The path to that "one stack" (be it Next.js, Fusion.js or something else) could be gradual, like I proposed earlier in some detail: https://github.com/VulcanJS/Vulcan/issues/2017#issuecomment-406778893

eric-burel commented 5 years ago

A small part that would need a refactor is the newsletter system. It relies on a Meteor package while we should be able to do the same with Node cron (or any other npm package relevant to this) and bindEnvironment. See https://stackoverflow.com/questions/40687237/cron-jobs-in-meteor.

j209 commented 5 years ago

RNG (React, Next.js, GraphQL) can slay the MEAN stack

SachaG commented 5 years ago

That article is pretty lazy, since it brushes over half of the MEAN stack (Express, Mongo, and arguably Node) and just tells you to use a third-party service as your API server.

jay-jlm commented 5 years ago
  • December-January: depending on current state of the Meteor ecosystem, work on Next.js migration.

Any updates on this front? It's now March 2019.

SachaG commented 5 years ago

@jay-jlm Migrating away from Meteor is not currently on the roadmap. I think it'd just be too much work at this point and would kill any momentum Vulcan currently has. Let's see how far we can go with Meteor for now :)

ErikDakoda commented 4 years ago

I see there is a lot of activity in the Next.js version of Vulcan.

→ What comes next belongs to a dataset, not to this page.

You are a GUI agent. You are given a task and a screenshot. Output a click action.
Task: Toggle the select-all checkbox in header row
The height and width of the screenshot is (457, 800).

Has there been a new decision made about whether Vulcan will be migrated away from Meteor?

eric-burel commented 4 years ago

Hi @ErikDakoda ,

We have indeed started to migrate toward Next, as a replacement to Meteor. Note that we will have to keep Meteor around for a while, we have legacy apps to maintain but even new ones being developed The server part of Vulcan will be abstracted away as NPM packages. Next week I'll improve the development environment of https://github.com/VulcanJS/vulcan-npm. It will be doable to maintain both Next and Meteor versions with a shared codebase

The process will probably be like this:

eric-burel commented 4 years ago

What triggered this migration is the addition of API routes in Next in v9, which makes it an hybrid framework, supporting both full-stack and pure frontend usage.

ErikDakoda commented 4 years ago

Okay, thank you for the update! I agree with the decision to move most of the code to NPM packages. Then the next biggest hurdle to moving away from Meteor will be the Accounts functionality. Very interesting - I'll be keeping an eye on this.

eric-burel commented 4 years ago

Regarding accounts we've introduced GraphQL endpoints in the latest release, so in the backend we don't depend on Meteor. We lack the UI at this point though, and support way less features than Meteor does, that's indeed a big subject.